Data supplied:
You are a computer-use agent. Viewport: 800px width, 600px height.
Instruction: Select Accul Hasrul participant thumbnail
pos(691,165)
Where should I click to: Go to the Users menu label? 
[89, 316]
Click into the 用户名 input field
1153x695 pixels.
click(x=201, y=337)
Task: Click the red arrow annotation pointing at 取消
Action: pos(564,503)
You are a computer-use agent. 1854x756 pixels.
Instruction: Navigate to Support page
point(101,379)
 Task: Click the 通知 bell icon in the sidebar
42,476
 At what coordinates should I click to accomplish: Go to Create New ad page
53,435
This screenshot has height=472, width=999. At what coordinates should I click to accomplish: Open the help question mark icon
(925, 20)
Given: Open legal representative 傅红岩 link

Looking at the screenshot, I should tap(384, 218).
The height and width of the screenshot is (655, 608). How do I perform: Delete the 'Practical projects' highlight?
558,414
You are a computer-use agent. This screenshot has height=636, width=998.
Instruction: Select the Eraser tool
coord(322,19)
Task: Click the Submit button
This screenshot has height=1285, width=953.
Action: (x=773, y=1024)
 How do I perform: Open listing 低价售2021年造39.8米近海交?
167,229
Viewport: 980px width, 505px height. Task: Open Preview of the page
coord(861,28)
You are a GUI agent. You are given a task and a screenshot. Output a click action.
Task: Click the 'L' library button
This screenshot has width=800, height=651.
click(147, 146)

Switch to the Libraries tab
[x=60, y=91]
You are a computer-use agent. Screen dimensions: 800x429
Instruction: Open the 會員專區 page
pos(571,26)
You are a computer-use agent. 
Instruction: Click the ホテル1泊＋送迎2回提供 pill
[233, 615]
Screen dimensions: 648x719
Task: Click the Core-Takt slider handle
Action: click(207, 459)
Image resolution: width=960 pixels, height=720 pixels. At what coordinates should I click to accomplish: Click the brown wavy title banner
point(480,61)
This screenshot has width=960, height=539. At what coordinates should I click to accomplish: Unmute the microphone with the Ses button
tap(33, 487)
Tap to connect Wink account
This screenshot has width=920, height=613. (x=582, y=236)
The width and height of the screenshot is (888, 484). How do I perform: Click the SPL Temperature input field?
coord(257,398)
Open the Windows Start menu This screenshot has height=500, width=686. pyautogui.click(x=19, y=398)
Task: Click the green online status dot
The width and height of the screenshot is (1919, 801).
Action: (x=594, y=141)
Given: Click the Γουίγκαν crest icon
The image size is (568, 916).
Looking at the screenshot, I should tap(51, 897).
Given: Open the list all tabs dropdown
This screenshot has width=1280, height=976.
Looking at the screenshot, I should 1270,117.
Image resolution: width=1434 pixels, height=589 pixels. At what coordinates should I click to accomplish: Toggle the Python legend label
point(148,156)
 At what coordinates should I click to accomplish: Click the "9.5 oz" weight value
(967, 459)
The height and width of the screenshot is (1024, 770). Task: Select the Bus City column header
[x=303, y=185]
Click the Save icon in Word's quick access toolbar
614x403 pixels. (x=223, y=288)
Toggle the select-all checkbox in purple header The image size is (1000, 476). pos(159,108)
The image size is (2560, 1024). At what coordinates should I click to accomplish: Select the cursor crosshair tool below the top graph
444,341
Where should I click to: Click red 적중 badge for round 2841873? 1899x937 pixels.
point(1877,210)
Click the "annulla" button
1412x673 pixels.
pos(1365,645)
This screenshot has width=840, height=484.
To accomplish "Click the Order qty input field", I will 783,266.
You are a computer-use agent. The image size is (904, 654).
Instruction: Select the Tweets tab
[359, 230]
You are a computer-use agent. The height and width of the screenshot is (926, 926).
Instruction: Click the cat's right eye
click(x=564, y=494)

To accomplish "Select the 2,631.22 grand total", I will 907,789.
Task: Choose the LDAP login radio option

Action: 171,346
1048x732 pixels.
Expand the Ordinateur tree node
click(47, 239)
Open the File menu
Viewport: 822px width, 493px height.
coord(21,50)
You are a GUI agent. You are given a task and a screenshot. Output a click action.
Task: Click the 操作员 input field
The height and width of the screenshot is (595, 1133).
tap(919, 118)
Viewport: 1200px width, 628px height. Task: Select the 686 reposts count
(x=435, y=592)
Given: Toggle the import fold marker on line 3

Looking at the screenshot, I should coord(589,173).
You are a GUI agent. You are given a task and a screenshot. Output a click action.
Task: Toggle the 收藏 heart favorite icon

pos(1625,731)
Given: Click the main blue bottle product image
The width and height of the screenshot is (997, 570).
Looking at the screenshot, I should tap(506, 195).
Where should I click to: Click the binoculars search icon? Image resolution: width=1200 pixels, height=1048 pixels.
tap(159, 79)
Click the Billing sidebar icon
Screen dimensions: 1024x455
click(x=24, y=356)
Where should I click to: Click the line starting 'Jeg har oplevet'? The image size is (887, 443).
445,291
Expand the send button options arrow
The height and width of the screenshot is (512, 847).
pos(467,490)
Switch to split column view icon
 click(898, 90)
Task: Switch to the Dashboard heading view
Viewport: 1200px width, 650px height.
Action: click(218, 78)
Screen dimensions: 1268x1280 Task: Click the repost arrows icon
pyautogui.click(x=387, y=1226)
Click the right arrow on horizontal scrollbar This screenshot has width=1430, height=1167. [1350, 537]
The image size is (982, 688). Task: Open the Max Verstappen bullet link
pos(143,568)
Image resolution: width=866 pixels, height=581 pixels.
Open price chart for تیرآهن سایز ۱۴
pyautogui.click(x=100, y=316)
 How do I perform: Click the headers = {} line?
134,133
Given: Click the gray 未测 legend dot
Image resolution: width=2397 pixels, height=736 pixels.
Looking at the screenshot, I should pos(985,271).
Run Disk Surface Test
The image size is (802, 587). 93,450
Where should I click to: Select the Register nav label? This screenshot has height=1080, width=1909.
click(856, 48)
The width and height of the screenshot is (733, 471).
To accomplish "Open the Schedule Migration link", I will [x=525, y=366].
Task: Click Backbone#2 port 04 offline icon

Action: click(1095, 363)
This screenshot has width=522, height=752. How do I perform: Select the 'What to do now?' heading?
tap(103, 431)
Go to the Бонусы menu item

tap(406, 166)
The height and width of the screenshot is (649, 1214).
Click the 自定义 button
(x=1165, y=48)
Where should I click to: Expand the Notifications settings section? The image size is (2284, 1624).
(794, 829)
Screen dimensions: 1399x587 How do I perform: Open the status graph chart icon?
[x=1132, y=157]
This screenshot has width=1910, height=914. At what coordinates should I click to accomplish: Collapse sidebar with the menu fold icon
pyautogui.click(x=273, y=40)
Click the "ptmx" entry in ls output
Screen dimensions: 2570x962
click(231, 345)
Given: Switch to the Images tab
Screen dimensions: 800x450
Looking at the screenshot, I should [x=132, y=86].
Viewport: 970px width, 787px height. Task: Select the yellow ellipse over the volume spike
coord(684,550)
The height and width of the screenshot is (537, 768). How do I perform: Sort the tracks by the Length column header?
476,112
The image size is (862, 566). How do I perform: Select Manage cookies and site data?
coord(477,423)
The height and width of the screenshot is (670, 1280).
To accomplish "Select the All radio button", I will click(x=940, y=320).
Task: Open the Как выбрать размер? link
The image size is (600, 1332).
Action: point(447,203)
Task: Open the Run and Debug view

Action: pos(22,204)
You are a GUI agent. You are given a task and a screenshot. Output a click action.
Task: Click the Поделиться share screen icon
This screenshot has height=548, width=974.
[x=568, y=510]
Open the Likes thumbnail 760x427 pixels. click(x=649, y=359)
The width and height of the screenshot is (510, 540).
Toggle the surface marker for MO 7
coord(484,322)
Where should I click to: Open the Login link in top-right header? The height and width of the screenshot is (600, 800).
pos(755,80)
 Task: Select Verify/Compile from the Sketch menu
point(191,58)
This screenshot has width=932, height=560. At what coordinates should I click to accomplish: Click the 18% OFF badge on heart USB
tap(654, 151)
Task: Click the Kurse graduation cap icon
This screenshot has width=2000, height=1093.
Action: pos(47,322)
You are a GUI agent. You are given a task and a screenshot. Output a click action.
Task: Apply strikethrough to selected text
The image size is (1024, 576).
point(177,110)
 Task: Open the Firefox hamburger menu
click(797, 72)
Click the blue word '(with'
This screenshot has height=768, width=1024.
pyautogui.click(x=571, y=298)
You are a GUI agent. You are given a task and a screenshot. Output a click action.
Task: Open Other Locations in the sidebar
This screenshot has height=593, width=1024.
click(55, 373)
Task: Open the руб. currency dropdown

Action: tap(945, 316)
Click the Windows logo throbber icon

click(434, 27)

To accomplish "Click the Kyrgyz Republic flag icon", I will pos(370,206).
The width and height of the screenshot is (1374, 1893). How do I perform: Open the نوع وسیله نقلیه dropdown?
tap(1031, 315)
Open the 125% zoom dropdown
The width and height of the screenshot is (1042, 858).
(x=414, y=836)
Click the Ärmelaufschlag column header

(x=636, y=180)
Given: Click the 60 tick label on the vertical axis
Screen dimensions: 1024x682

How to complete this task: Scan the entries above for the line containing "You are a computer-use agent. This", and copy it and all lines after it exactly, down to and including the line containing "You are a computer-use agent. Screen".

Expected answer:
You are a computer-use agent. This screenshot has height=636, width=998.
Instruction: Select the Eraser tool
coord(322,19)
Task: Click the Submit button
This screenshot has height=1285, width=953.
Action: (x=773, y=1024)
 How do I perform: Open listing 低价售2021年造39.8米近海交?
167,229
Viewport: 980px width, 505px height. Task: Open Preview of the page
coord(861,28)
You are a GUI agent. You are given a task and a screenshot. Output a click action.
Task: Click the 'L' library button
This screenshot has width=800, height=651.
click(147, 146)

Switch to the Libraries tab
[x=60, y=91]
You are a computer-use agent. Screen dimensions: 800x429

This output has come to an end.